**REQUIRED WORK:** Filter the entries down to the lines containing "label", and copy those lines.

(Stored records)
#####
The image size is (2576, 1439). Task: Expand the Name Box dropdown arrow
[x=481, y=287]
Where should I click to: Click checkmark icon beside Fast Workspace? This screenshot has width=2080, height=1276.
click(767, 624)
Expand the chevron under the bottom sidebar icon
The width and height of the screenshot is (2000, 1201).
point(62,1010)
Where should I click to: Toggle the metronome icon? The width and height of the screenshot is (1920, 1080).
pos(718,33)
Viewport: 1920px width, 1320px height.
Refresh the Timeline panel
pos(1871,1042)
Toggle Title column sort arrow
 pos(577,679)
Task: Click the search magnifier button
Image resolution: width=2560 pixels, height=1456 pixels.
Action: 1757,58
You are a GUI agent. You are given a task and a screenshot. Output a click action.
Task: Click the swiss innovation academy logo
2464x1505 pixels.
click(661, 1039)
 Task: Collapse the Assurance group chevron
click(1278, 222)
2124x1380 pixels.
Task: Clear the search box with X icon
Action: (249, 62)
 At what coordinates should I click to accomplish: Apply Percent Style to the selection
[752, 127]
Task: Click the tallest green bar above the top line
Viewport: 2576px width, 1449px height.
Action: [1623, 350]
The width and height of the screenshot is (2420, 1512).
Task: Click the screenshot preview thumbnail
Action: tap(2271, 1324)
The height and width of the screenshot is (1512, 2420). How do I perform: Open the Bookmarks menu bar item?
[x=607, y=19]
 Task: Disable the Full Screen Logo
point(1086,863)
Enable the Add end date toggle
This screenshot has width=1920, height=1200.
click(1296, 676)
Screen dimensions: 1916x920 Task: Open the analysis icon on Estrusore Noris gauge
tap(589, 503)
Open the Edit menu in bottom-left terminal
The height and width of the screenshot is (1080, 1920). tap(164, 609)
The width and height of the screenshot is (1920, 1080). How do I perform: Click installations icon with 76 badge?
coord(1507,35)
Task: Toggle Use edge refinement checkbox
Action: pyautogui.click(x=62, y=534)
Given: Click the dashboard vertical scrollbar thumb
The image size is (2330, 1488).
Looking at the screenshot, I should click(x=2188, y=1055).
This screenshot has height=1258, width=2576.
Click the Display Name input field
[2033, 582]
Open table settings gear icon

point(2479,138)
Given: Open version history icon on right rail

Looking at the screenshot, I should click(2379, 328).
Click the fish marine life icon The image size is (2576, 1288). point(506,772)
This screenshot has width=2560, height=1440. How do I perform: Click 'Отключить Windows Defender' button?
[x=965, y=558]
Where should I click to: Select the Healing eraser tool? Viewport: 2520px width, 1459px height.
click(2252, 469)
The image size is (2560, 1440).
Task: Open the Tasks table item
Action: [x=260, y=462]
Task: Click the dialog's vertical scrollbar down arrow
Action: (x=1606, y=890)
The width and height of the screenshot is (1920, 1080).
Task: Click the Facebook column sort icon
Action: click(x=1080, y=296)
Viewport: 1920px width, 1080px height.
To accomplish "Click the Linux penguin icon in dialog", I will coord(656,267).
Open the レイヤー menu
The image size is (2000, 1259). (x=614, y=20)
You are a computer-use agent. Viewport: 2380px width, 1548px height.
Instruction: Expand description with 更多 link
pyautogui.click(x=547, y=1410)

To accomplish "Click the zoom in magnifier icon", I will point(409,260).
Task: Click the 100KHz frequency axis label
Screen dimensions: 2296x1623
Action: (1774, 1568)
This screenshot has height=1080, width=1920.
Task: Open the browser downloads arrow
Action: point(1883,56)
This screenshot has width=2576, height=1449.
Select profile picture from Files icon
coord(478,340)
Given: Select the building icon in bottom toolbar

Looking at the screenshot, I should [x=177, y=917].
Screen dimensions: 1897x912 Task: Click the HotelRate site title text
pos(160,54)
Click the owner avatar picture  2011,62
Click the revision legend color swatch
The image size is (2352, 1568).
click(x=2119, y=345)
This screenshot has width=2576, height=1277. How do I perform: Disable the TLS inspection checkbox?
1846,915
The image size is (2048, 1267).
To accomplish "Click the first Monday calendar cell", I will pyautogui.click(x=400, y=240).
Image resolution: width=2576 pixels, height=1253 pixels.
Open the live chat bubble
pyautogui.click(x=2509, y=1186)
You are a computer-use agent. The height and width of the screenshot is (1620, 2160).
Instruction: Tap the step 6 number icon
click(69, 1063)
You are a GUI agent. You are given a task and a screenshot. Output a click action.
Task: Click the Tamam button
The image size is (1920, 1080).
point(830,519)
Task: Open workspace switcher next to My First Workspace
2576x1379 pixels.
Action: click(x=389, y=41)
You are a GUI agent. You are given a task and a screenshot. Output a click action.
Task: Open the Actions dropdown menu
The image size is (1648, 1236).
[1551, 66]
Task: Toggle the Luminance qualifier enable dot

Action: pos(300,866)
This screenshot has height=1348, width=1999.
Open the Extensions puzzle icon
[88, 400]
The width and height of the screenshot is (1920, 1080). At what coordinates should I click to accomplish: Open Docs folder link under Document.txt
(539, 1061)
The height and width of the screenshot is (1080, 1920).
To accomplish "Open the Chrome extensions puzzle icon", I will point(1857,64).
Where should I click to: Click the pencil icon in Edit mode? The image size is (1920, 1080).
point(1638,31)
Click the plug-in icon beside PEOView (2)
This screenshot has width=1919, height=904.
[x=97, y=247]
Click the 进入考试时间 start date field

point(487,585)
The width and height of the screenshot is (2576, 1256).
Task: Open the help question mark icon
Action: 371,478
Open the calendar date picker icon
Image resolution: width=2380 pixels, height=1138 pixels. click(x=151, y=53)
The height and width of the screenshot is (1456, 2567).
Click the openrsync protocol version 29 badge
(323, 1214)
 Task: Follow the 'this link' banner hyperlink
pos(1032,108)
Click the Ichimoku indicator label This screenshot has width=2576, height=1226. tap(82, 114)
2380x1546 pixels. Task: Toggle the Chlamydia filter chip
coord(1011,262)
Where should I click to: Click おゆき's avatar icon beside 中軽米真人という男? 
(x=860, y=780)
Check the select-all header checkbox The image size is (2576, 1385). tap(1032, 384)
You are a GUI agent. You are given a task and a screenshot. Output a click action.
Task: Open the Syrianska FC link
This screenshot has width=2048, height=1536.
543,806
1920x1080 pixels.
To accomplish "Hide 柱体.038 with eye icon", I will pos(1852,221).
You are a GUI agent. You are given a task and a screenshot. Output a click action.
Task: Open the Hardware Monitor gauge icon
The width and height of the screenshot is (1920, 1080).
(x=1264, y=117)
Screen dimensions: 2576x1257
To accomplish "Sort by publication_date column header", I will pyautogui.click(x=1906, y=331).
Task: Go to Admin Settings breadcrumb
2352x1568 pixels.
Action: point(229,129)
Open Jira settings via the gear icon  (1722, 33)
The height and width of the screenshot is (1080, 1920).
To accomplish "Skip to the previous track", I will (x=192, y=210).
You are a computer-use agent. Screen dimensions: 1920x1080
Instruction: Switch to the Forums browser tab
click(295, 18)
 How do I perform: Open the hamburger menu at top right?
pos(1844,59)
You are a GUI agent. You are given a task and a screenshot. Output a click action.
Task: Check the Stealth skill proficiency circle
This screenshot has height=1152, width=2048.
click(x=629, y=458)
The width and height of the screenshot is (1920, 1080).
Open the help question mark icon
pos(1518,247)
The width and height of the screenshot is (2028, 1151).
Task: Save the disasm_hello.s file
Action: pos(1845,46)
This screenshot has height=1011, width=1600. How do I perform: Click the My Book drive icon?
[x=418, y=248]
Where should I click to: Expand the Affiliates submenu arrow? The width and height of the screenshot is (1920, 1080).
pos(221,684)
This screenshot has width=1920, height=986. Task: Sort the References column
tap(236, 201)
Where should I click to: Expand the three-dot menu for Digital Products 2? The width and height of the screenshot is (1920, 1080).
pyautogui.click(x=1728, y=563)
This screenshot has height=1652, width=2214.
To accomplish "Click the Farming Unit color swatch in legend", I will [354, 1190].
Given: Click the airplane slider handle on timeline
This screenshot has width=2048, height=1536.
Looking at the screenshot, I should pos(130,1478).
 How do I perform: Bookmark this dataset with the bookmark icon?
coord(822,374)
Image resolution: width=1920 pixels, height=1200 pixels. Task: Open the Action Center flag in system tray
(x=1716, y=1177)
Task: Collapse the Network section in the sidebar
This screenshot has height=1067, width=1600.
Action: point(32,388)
#####
**RESULT:**
Task: Click the 100KHz frequency axis label
Click the Ichimoku indicator label This screenshot has width=2576, height=1226. tap(82, 114)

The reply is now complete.